We begin with the main claim
$\textbf{Claim}$: Given a $\triangle ABC$ and point $P$ on its euler line. Let line $AP$,$BP$,$CP$ intersect the $\odot ABC$ again at $A'$,$B'$, and $C'$ respectively. Define $D,E,F$ to be the midpoint of $BC$,$AC$ and $AB$ respectively and define also $X$,$Y$,$Z$ to be the midpont of $AA'$,$BB'$ and $CC'$ respectively. Then we have that $DX$,$EY$ and $FZ$ are concurrent.

## Dataset content

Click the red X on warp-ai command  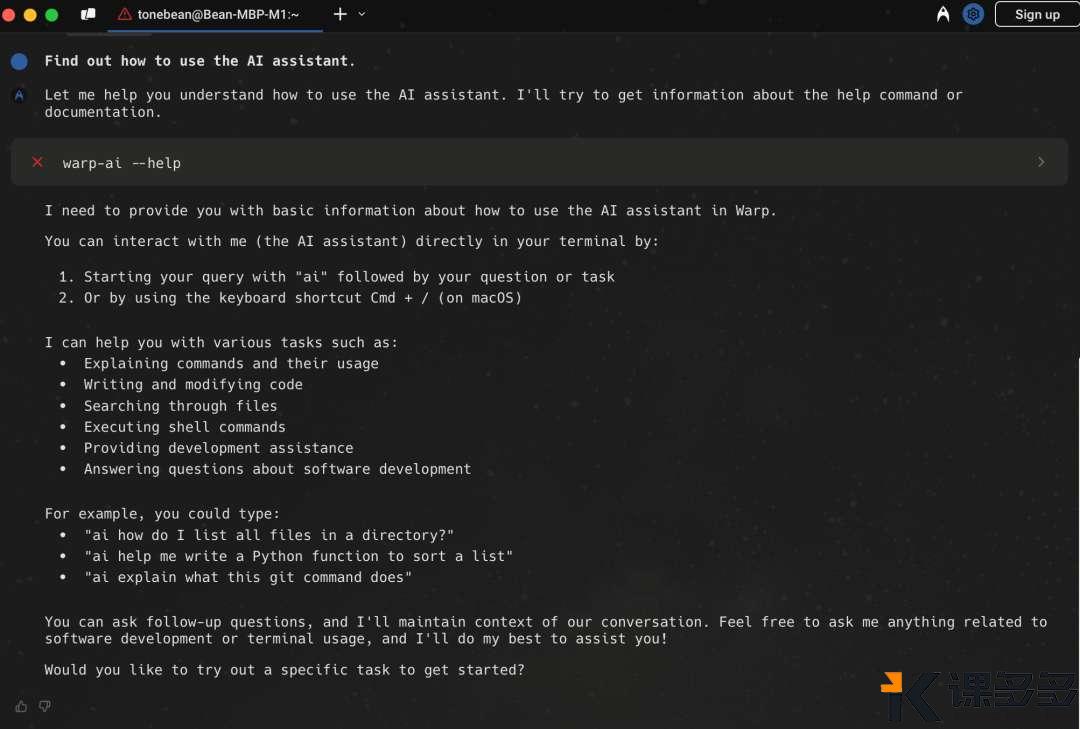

## Required work
a) In the claim, starting at "We begin with" and ending at "and $FZ$ are concurrent.", swap "respectively" for "in that order" and give the passage again.
b) Answer these questions about the claim:
(i) On what line does point P lie?
(ii) Which lines meet the circumcircle of triangle ABC again at A', B' and C'?
(iii) What are the points X, Y and Z defined to be?

## Solution set
a)
We begin with the main claim
$\textbf{Claim}$: Given a $\triangle ABC$ and point $P$ on its euler line. Let line $AP$,$BP$,$CP$ intersect the $\odot ABC$ again at $A'$,$B'$, and $C'$ in that order. Define $D,E,F$ to be the midpoint of $BC$,$AC$ and $AB$ in that order and define also $X$,$Y$,$Z$ to be the midpont of $AA'$,$BB'$ and $CC'$ in that order. Then we have that $DX$,$EY$ and $FZ$ are concurrent.

b)
(i) On the Euler line of triangle ABC.
(ii) Lines AP, BP and CP.
(iii) The midpoints of AA', BB' and CC', in that order.